Agriculture: Higher on Record Tightness - Morgan Stanley - Commodity Prices
Morgan Stanley’s long-term thesis, first introduced in early 2008, remains unchanged. Specifically, new greenfield acreage is needed - which will come only with a sustained increase in price - to meet growing demand. The lag between higher prices and increased acreage, however, will deplete inventories, forcing prices to ration demand.
“US corn inventories have fallen to near record lows, and despite the resulting rally in price, demand is not being sufficiently rationed. Absent higher prices - to above $8.00/bu - inventories could be depleted.
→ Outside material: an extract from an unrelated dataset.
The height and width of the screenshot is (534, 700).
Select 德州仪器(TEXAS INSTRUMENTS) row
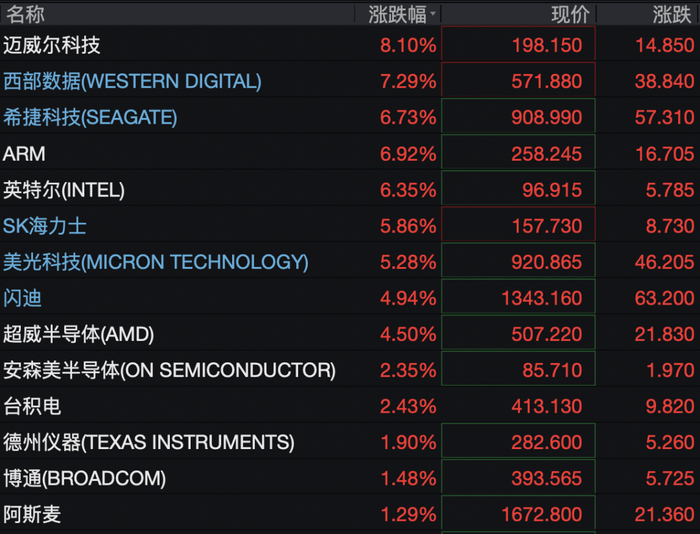(x=350, y=442)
Even if prices move higher to ration demand, US farmers must still plant 91.2 mln acres to prevent a further draw in inventories, which may prove challenging given competition from the tightness in soybean, cotton and to a lesser extent wheat balances.
“The soybean balance will not provide any respite. We see US stocks-to-use falling to record lows by the end of 2010/11, and beans need to maintain acreage in 2011 to prevent a further inventory decline.
“Wheat will be dragged higher to protect acreage. Supply disruptions could lift prices materially above our forecasts as inventories in exporting countries are near the lows seen in 2007/08 and inflation concerns are mounting and likely to prompt policy moves.
“Given the tightness across the balances, any incremental weather disruption would likely leave our estimates as conservative.”